→ **YOUR INSTRUCTIONS**:
Retype the records below from their first line through the line containing "902x1154 pixels.", and include nothing else.

* * * *

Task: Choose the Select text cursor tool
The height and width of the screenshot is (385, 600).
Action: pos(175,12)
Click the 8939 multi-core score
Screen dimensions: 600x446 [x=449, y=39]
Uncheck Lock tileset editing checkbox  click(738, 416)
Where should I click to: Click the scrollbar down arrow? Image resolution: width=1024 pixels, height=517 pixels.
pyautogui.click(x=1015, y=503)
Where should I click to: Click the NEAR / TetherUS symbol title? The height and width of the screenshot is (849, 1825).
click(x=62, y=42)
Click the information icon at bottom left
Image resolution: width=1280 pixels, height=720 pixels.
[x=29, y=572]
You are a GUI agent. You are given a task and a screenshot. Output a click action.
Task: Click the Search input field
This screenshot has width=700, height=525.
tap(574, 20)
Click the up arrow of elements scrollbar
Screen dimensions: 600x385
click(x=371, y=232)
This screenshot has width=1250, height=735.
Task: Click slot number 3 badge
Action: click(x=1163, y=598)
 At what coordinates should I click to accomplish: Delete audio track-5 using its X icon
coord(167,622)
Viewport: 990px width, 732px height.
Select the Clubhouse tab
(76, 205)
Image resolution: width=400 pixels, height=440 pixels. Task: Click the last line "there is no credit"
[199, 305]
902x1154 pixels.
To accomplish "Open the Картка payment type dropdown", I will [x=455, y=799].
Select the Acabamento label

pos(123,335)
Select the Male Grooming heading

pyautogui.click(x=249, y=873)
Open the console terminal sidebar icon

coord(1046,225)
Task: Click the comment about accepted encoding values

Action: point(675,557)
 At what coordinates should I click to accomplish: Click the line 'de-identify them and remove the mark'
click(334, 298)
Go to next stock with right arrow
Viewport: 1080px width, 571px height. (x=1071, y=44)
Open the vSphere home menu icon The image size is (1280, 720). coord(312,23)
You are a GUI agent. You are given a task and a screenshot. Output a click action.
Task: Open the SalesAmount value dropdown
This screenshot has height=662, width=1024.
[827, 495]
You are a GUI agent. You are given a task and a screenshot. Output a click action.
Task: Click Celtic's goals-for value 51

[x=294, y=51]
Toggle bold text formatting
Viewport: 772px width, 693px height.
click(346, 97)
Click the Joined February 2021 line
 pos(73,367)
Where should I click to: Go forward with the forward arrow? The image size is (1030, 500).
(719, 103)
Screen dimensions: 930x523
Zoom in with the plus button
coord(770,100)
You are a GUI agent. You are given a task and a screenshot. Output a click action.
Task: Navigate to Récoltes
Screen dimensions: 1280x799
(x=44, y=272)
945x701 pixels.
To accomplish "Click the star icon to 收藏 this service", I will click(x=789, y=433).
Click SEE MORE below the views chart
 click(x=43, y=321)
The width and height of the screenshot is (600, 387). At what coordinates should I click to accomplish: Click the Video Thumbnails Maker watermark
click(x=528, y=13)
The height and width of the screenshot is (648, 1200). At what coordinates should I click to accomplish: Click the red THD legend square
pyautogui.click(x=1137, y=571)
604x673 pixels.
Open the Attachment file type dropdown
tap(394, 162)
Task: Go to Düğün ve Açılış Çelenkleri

* * * *

→ **RESPONSE TO THE TASK**:
Task: Choose the Select text cursor tool
The height and width of the screenshot is (385, 600).
Action: pos(175,12)
Click the 8939 multi-core score
Screen dimensions: 600x446 [x=449, y=39]
Uncheck Lock tileset editing checkbox  click(738, 416)
Where should I click to: Click the scrollbar down arrow? Image resolution: width=1024 pixels, height=517 pixels.
pyautogui.click(x=1015, y=503)
Where should I click to: Click the NEAR / TetherUS symbol title? The height and width of the screenshot is (849, 1825).
click(x=62, y=42)
Click the information icon at bottom left
Image resolution: width=1280 pixels, height=720 pixels.
[x=29, y=572]
You are a GUI agent. You are given a task and a screenshot. Output a click action.
Task: Click the Search input field
This screenshot has width=700, height=525.
tap(574, 20)
Click the up arrow of elements scrollbar
Screen dimensions: 600x385
click(x=371, y=232)
This screenshot has width=1250, height=735.
Task: Click slot number 3 badge
Action: click(x=1163, y=598)
 At what coordinates should I click to accomplish: Delete audio track-5 using its X icon
coord(167,622)
Viewport: 990px width, 732px height.
Select the Clubhouse tab
(76, 205)
Image resolution: width=400 pixels, height=440 pixels. Task: Click the last line "there is no credit"
[199, 305]
902x1154 pixels.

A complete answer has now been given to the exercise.